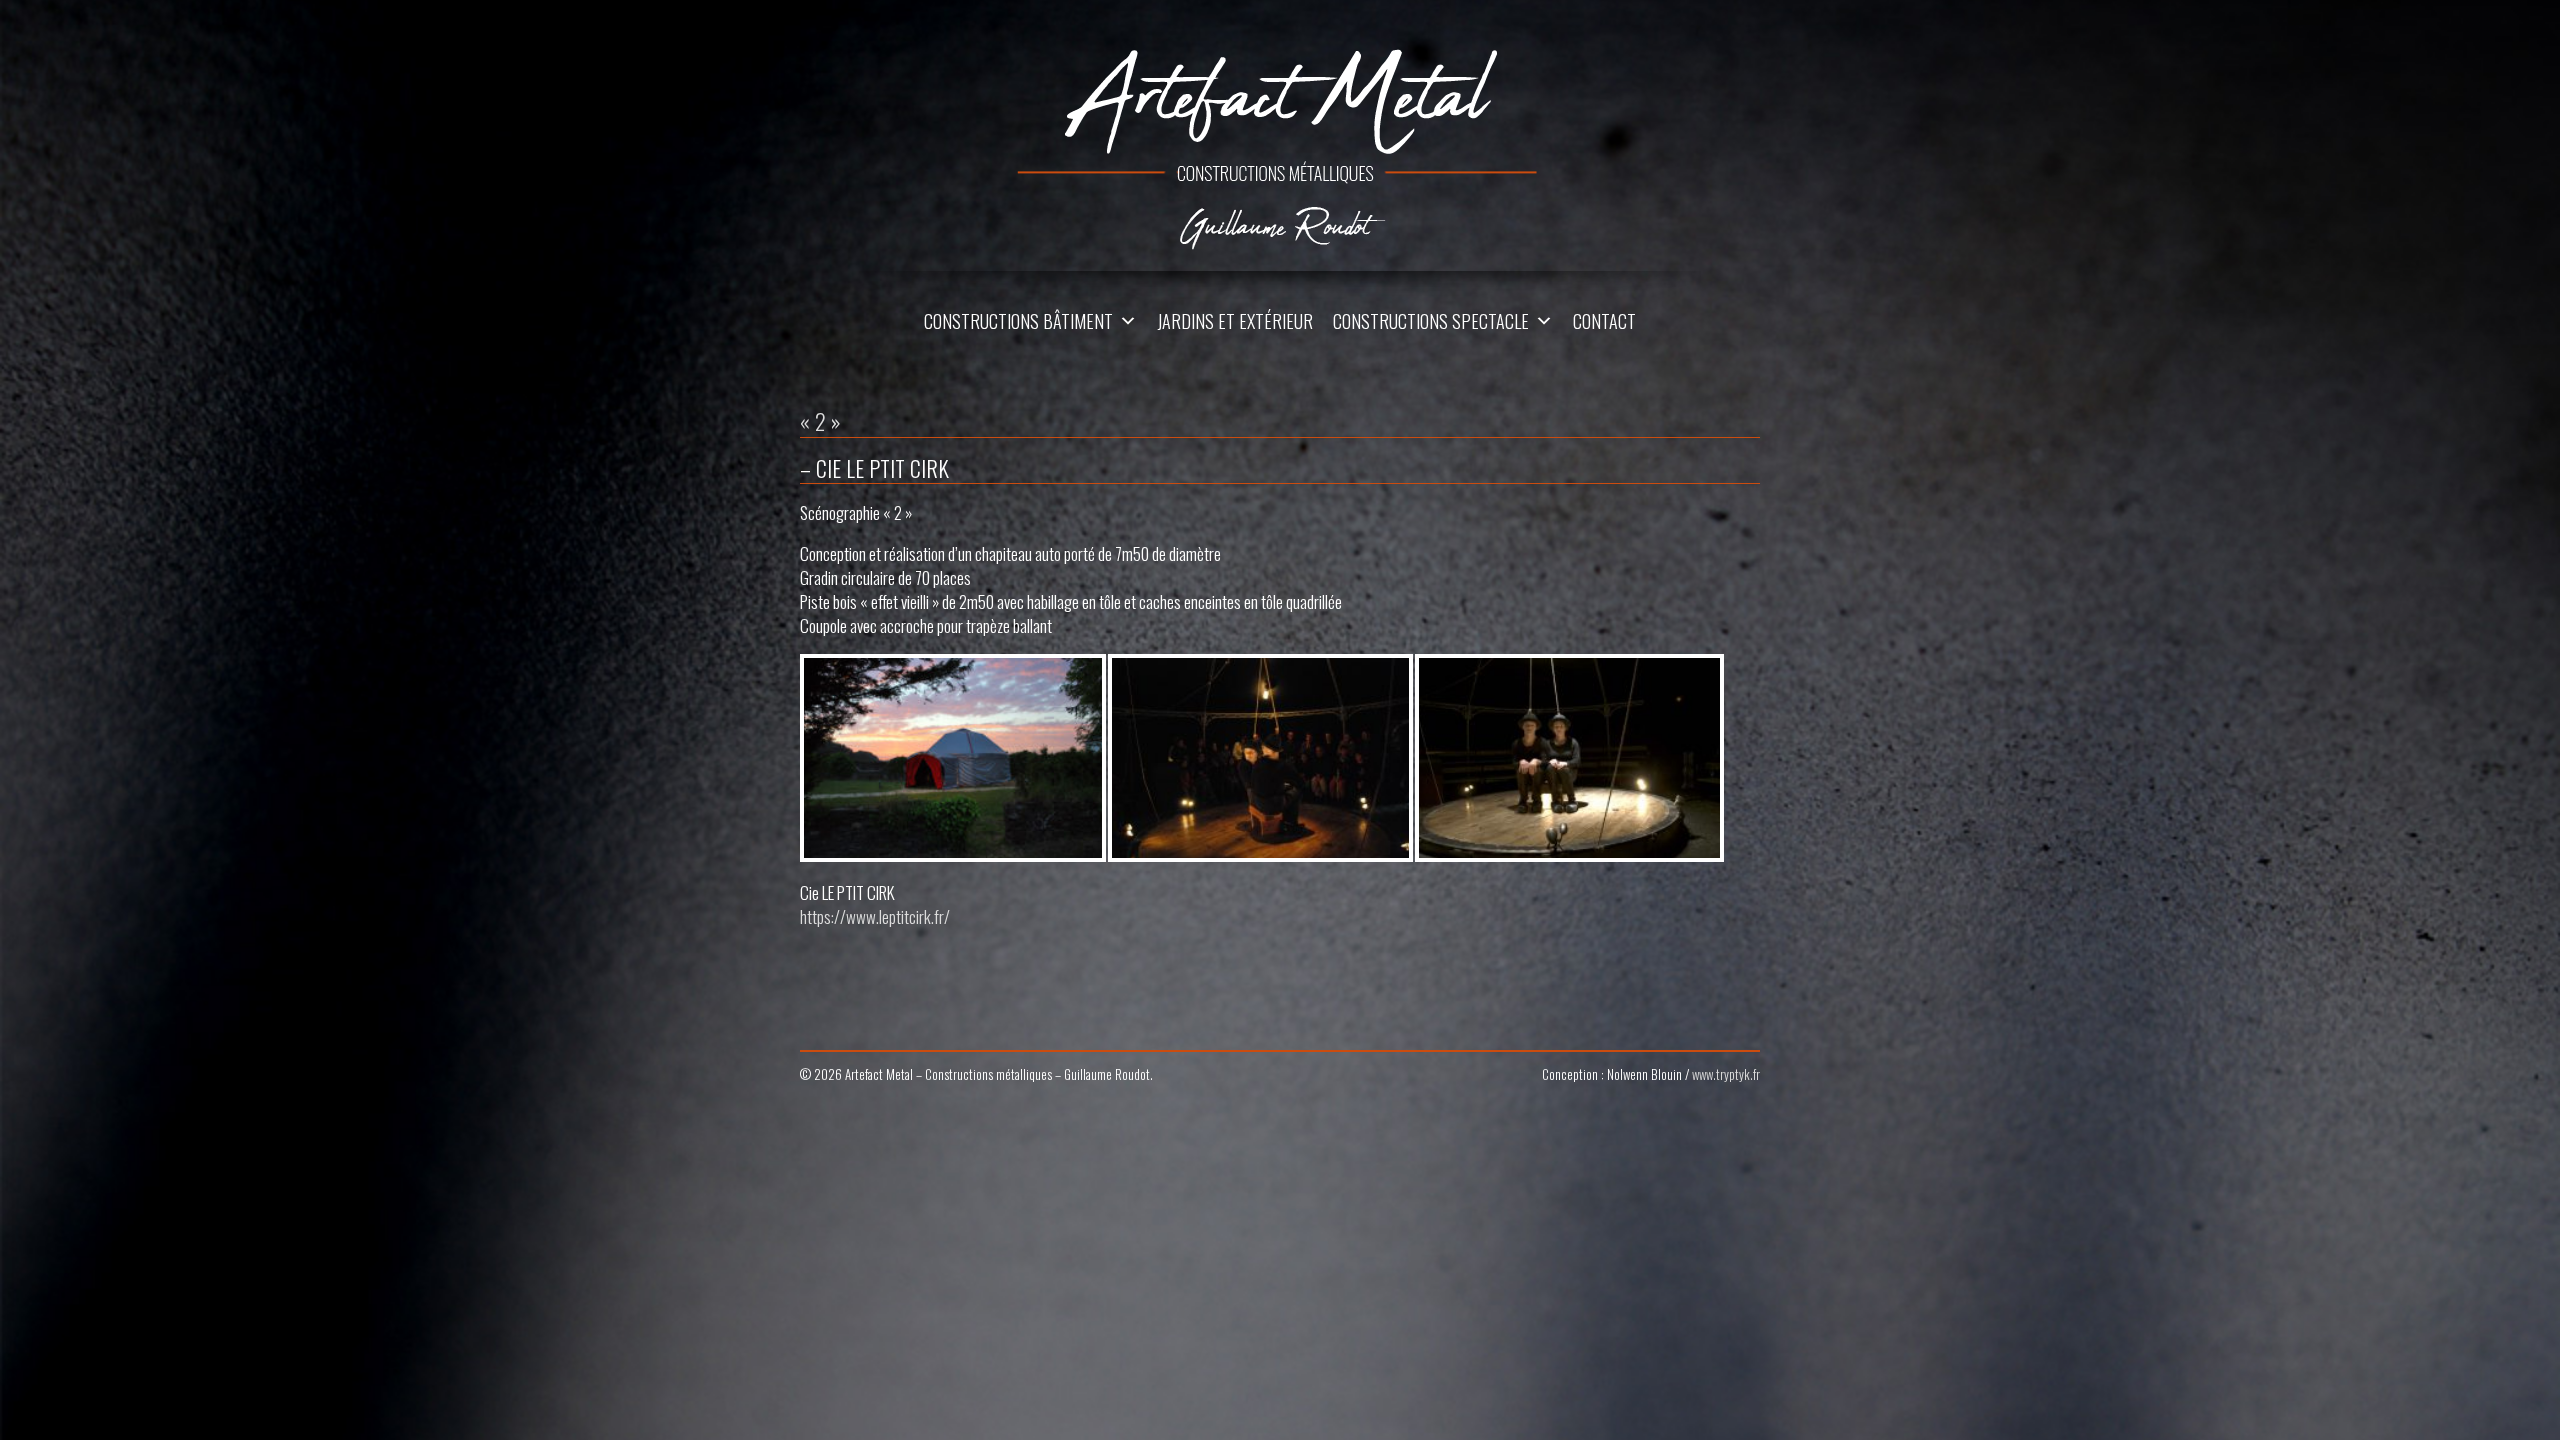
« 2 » (820, 421)
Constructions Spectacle (1431, 321)
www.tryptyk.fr (1726, 1074)
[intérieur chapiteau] (1261, 758)
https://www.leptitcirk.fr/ (875, 916)
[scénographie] (1569, 758)
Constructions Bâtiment (1018, 321)
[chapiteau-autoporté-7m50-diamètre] (953, 758)
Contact (1604, 321)
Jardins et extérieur (1235, 321)
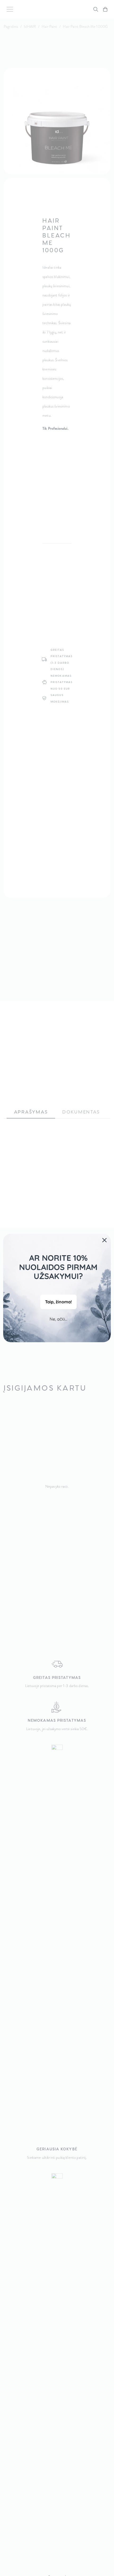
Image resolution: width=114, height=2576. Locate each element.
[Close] (104, 1240)
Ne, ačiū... (58, 1319)
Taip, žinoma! (58, 1301)
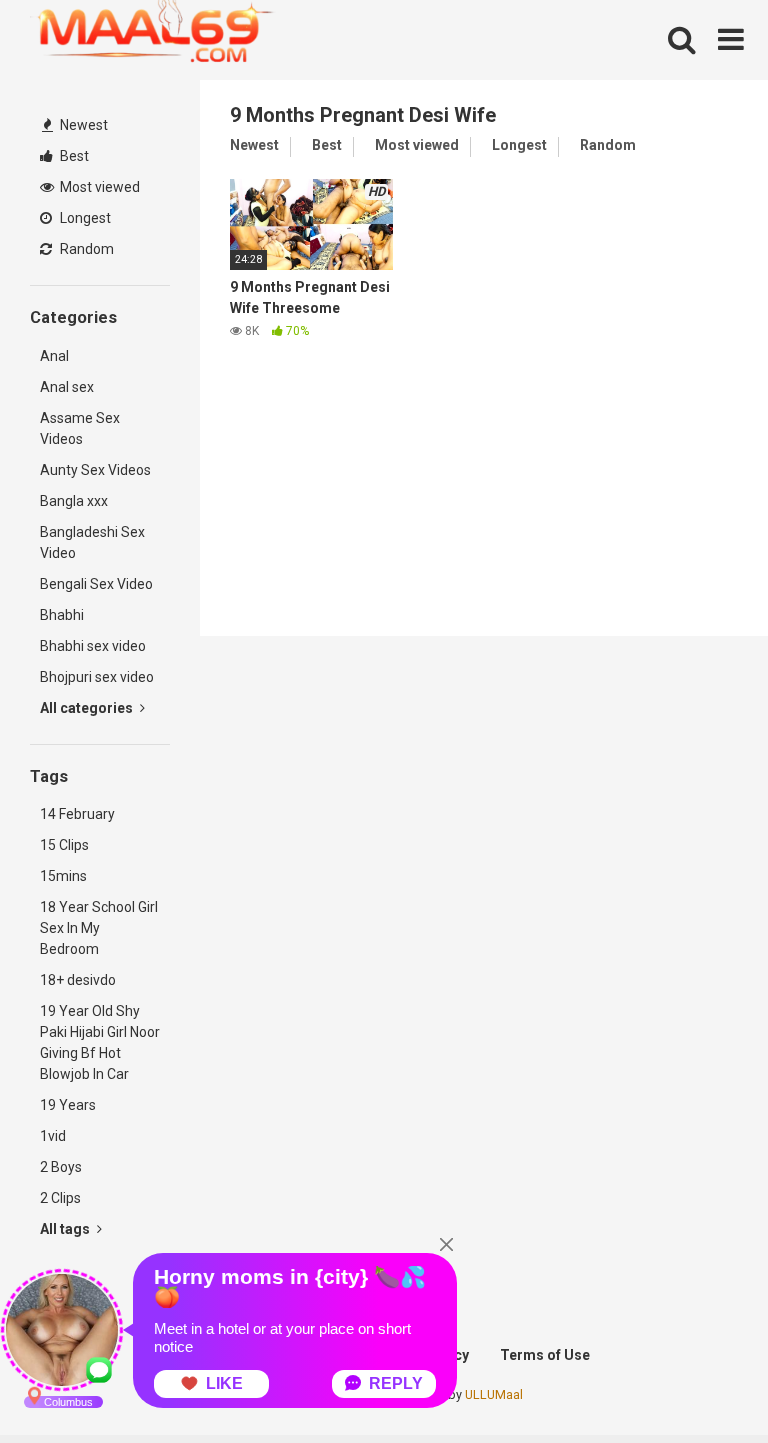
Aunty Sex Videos (95, 470)
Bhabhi (62, 615)
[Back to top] (701, 1382)
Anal (54, 356)
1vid (53, 1136)
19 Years (68, 1105)
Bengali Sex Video (96, 584)
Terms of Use (545, 1355)
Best (73, 156)
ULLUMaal (494, 1394)
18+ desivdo (78, 980)
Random (85, 249)
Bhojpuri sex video (97, 677)
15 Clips (64, 845)
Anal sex (67, 387)
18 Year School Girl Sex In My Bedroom (99, 928)
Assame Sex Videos (80, 428)
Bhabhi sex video (93, 646)
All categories (88, 708)
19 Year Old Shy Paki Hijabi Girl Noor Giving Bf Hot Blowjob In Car (100, 1042)
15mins (63, 876)
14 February (77, 814)
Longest (84, 218)
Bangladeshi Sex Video (92, 542)
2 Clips (60, 1198)
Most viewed (98, 187)
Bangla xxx (74, 501)
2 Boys (61, 1167)
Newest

Exercise:
Take the lines above starting at the one containing "https://www.leptitcirk.fr/ (875, 916)" and ending at the one containing "Ne, ačiū... (58, 1319)", and print them again exactly, without pictures.

Written reply:
https://www.leptitcirk.fr/ (875, 916)
[scénographie] (1569, 758)
Constructions Bâtiment (1018, 321)
[chapiteau-autoporté-7m50-diamètre] (953, 758)
Contact (1604, 321)
Jardins et extérieur (1235, 321)
Image resolution: width=114, height=2576. Locate each element.
[Close] (104, 1240)
Ne, ačiū... (58, 1319)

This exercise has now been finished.